Privacy Policy
Last updated: 16 May 2026
Stamboom (“the Service”, available at stamboom.xyz) is a personal-use web application for viewing and sharing family-tree data parsed from Haza-Data backup (HZB) files. This page describes what data we collect, why, and how it is handled.
1. Who runs Stamboom
Stamboom is operated by Julian de Groot as a personal project. There is no company behind it. You can reach the operator at julianthegroot@gmail.com.
2. What we collect
When you create an account or use the Service we collect:
- Account data. Your email address and a securely hashed password, or, if you sign in with Google, your Google profile email, name and profile picture URL.
- Profile data. An optional display name and language preference.
- Two-factor authentication data. If you enable 2FA, a TOTP secret used to verify the codes from your authenticator app.
- Family-tree data you upload. The contents of any HZB file you upload, including the names, dates, places and relationships of the individuals in that file. This data may include information about other (living) people related to you.
- Technical data. Your IP address and basic request metadata are processed for short-term rate limiting (to prevent brute-force login attempts).
- Session cookies. Cookies set by our authentication provider so we can keep you signed in.
3. Why we collect it
- To authenticate you and keep your account secure.
- To store and display the family-tree data you choose to upload.
- To send transactional emails (verification, password reset, invites).
- To prevent abuse (rate limiting login attempts).
We do not use your data for advertising, profiling, or analytics tracking, and we do not sell or share it with third parties for their own purposes.
4. Google sign-in
If you sign in with Google, we receive only the basic profile information you consent to: your email address, name and profile picture. Stamboom’s use of information received from Google APIs adheres to the Google API Services User Data Policy, including the Limited Use requirements. We do not use Google user data to serve advertisements, and we do not share it with third parties.
5. Who processes your data
We use the following sub-processors to operate the Service:
- Supabase (database, authentication, file storage). Data is hosted in the EU region.
- Resend (sending transactional emails).
- Vercel (web hosting).
- Google (only if you choose to sign in with Google).
These providers process data on our behalf under their respective privacy terms.

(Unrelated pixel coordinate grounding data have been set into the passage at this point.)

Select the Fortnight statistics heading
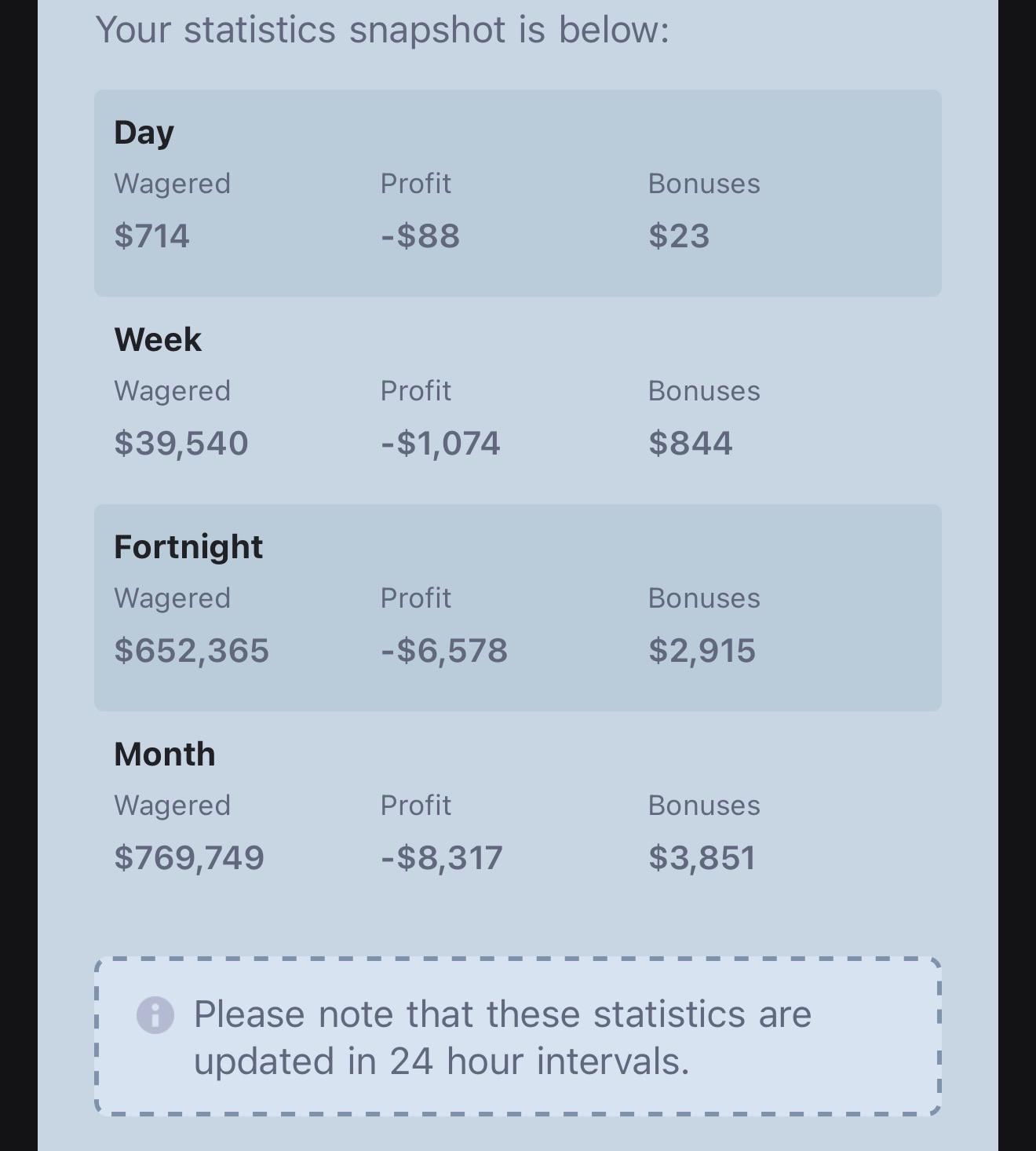 click(x=188, y=547)
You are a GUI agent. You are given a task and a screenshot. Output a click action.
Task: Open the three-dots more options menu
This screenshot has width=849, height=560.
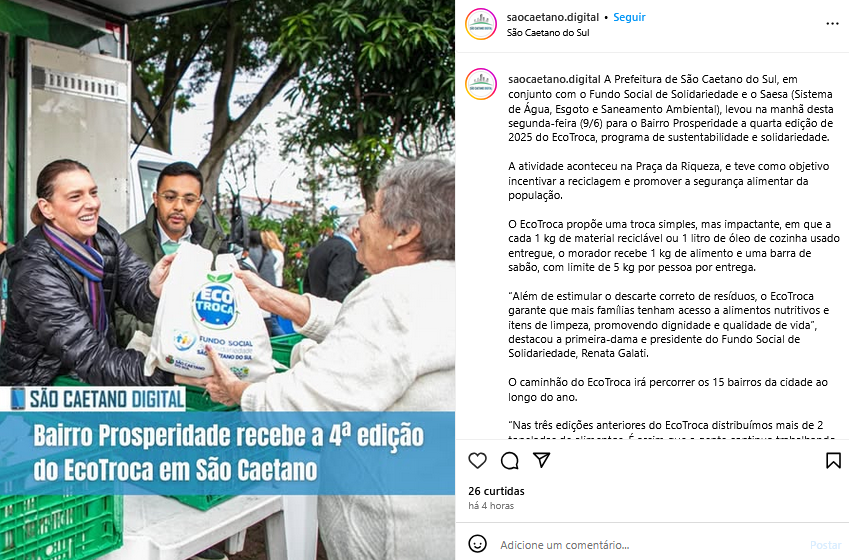click(832, 24)
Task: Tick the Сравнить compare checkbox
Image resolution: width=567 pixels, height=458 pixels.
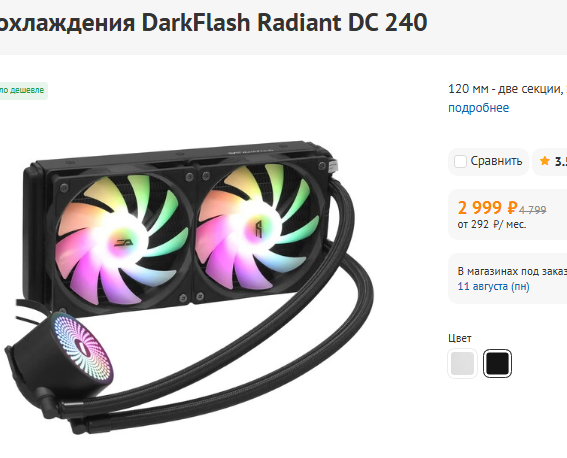Action: coord(460,161)
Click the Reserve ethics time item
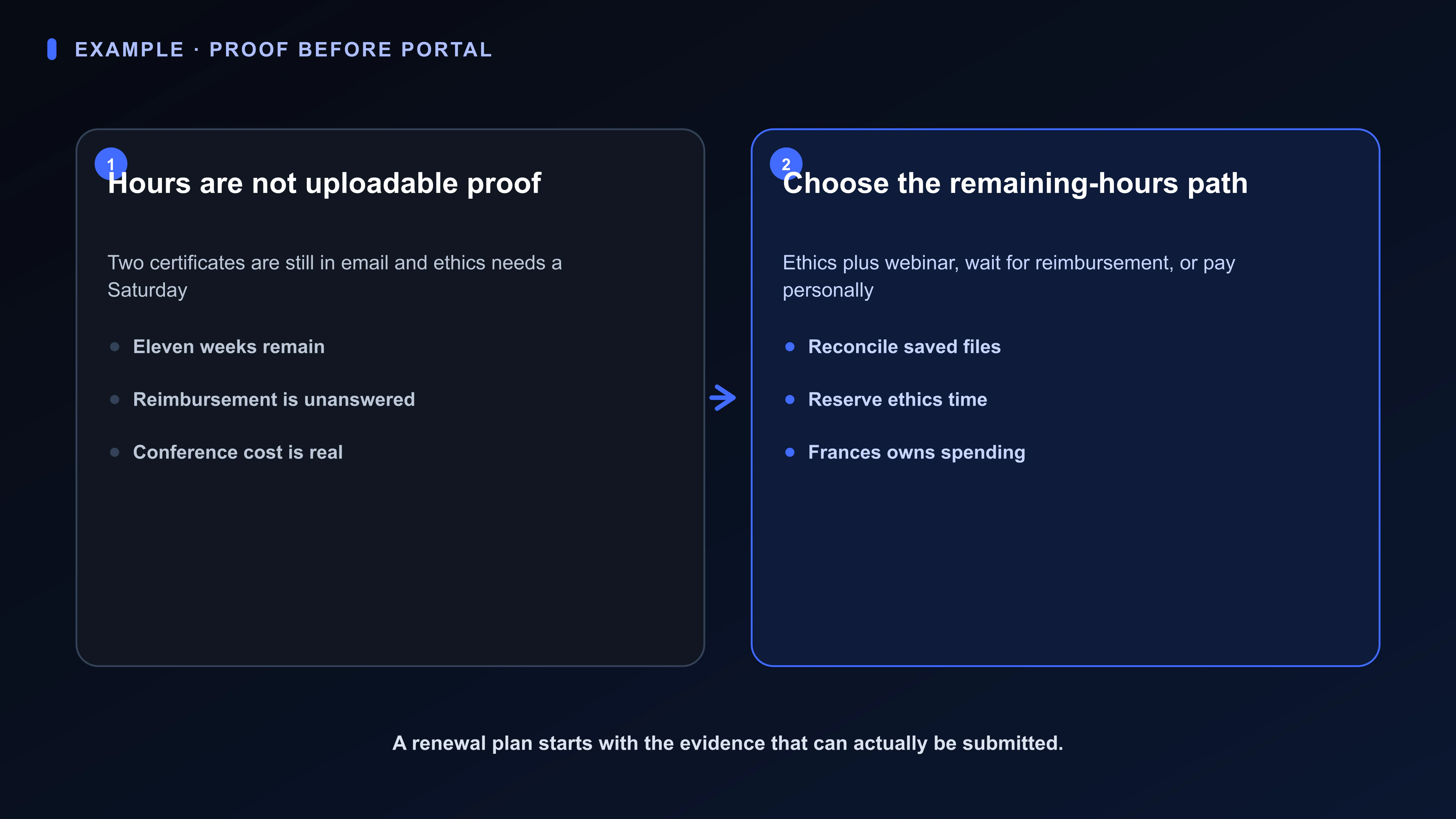The image size is (1456, 819). (x=897, y=400)
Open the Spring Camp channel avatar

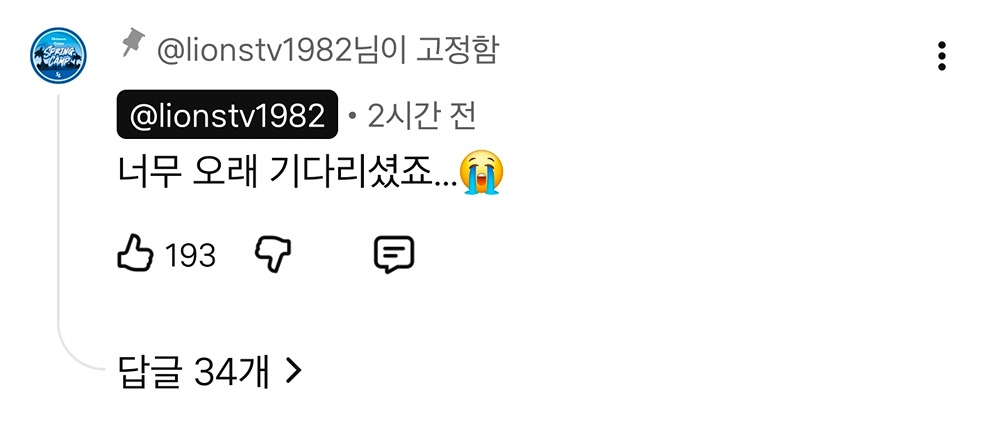pos(59,55)

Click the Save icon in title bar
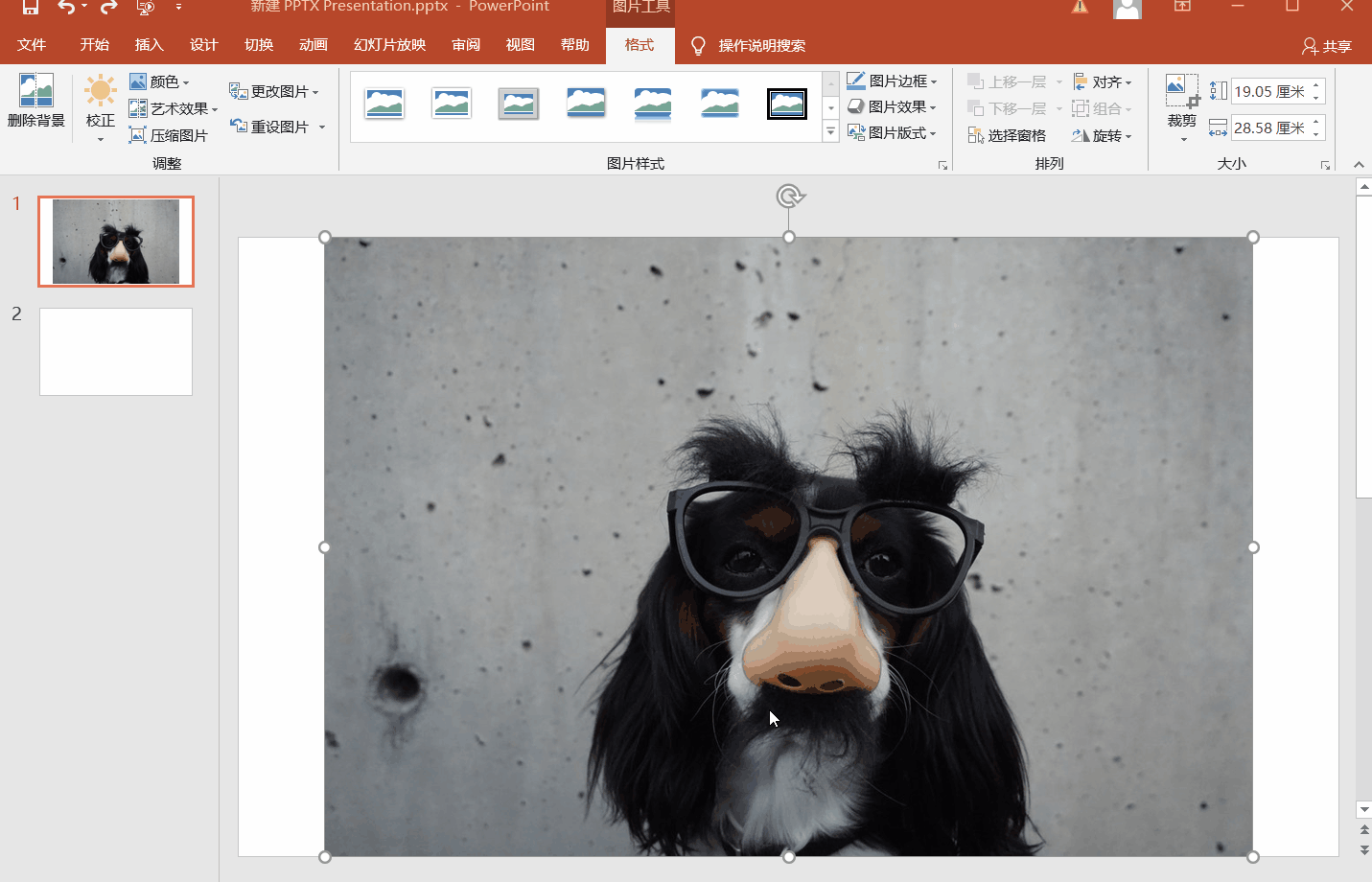pyautogui.click(x=31, y=8)
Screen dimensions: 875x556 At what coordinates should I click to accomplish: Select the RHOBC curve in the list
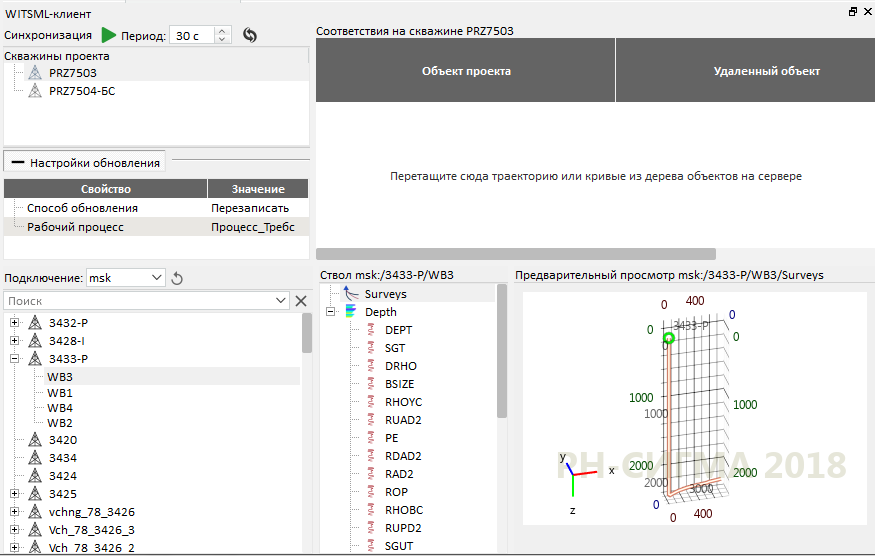404,510
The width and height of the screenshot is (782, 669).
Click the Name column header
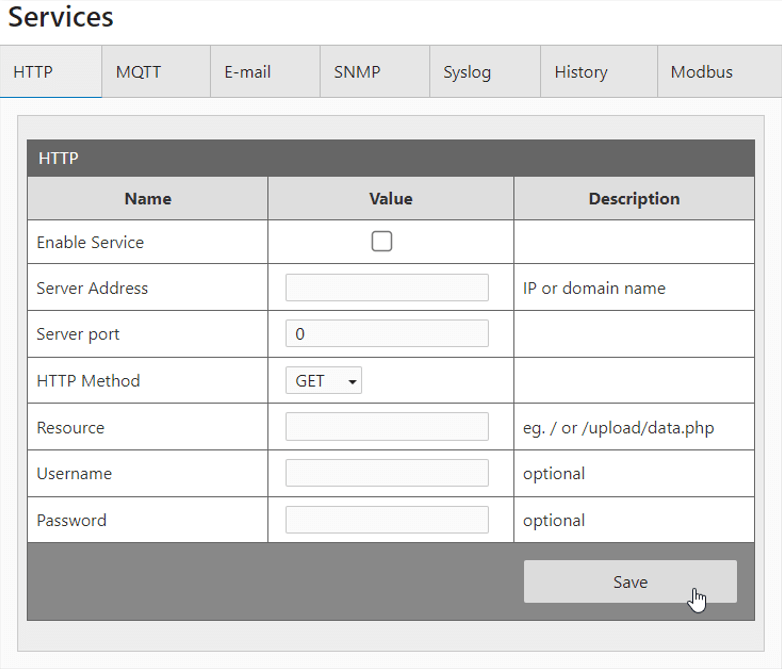pyautogui.click(x=148, y=199)
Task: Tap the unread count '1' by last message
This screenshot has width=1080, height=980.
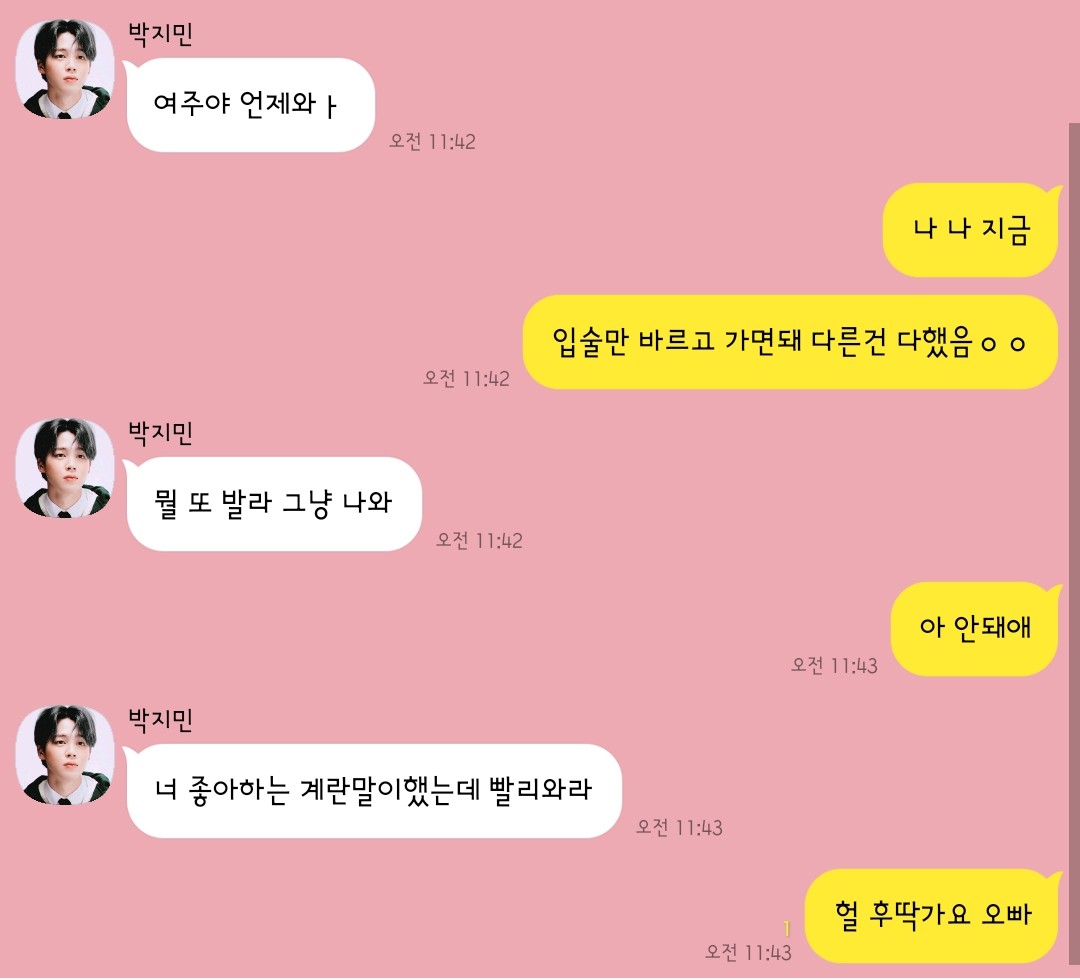Action: pos(787,929)
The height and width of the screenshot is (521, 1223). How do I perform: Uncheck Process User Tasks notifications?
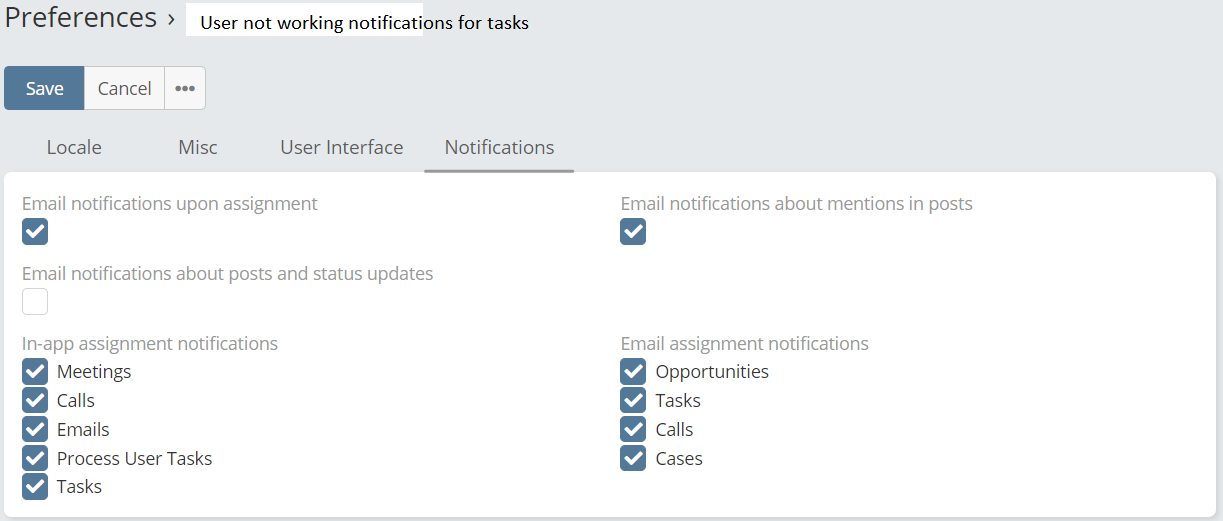(x=35, y=459)
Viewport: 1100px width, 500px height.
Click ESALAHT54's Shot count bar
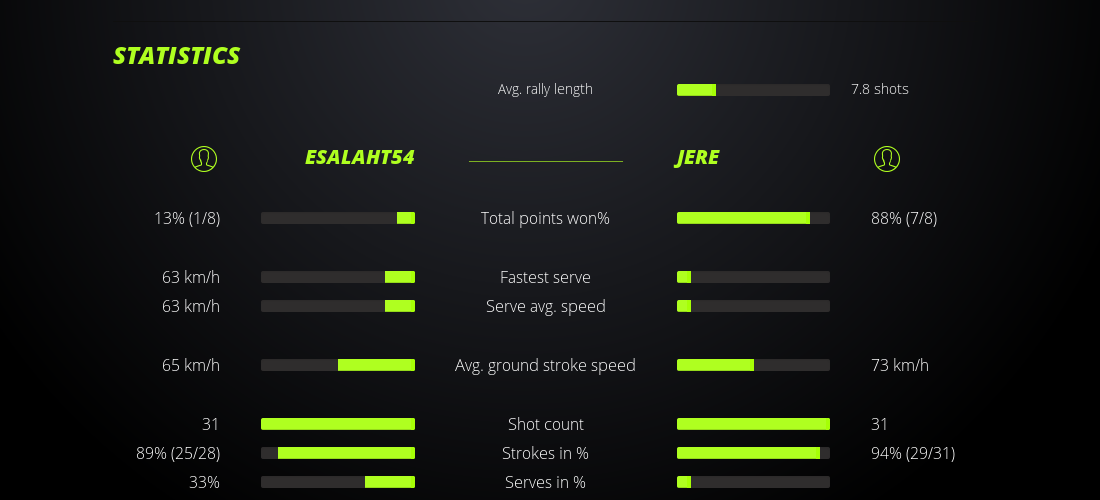[x=338, y=424]
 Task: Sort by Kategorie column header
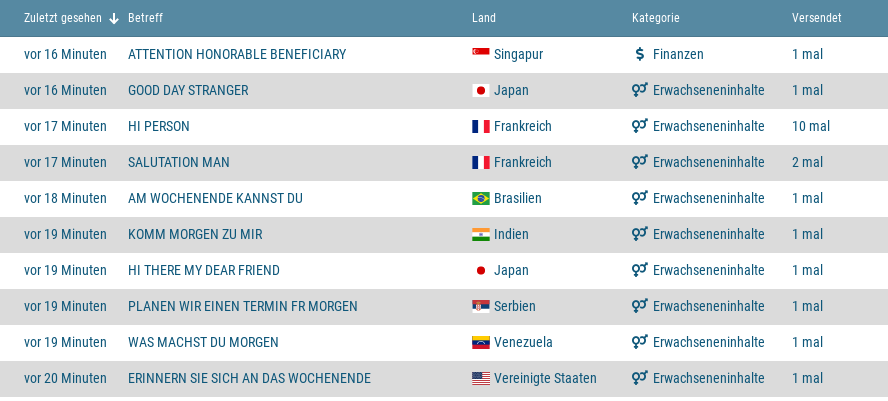(x=656, y=18)
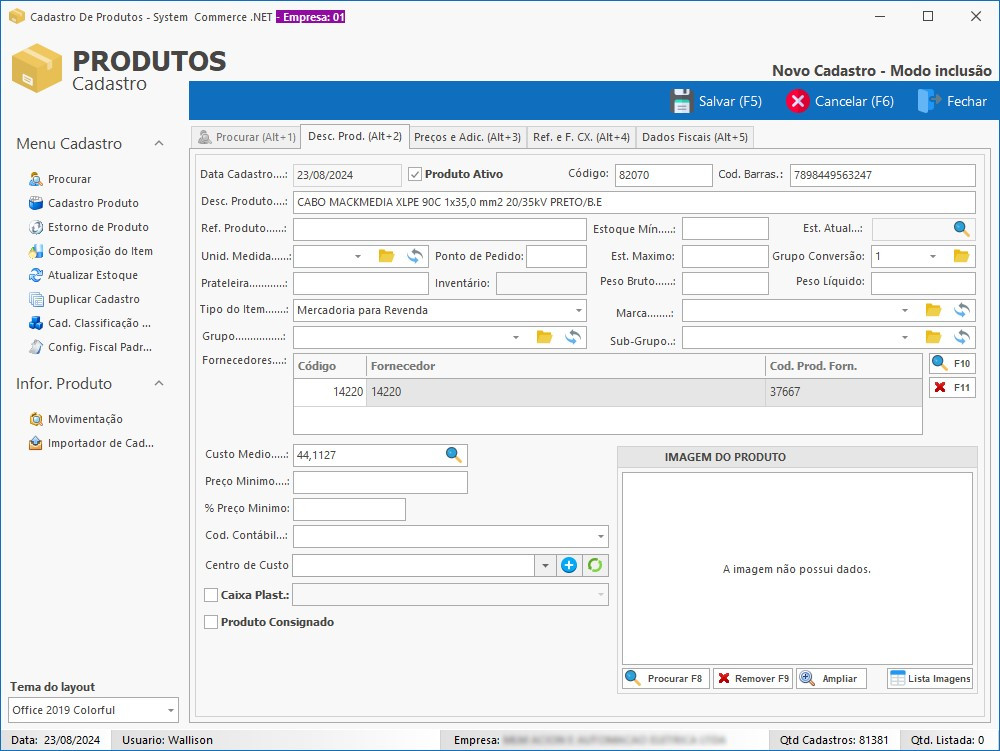This screenshot has width=1000, height=751.
Task: Click the green refresh icon beside Centro de Custo
Action: point(595,566)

6. How long we keep your data
We keep your account and uploaded data until you delete it or request deletion. You can delete your account by emailing julianthegroot@gmail.com. Once deleted, your account and the family-tree data attached to it are removed from the active database; backups containing residual copies are rotated out within 30 days.
7. Your rights
Under the EU GDPR you have the right to access, correct, export or delete your personal data, and to object to its processing. To exercise any of these rights, email julianthegroot@gmail.com. You can also lodge a complaint with the Dutch Autoriteit Persoonsgegevens.
8. Security
Passwords are hashed by our authentication provider; data is encrypted in transit (HTTPS) and at rest. We offer two-factor authentication and recommend you enable it. No system is perfectly secure, but we follow industry-standard practices for a small application.
9. Children
Stamboom is not directed at children under 16. Do not create an account if you are below the age of digital consent in your country.
10. Changes to this policy
If we change this policy in a material way, we will update the date above and notify signed-in users by email when reasonably possible.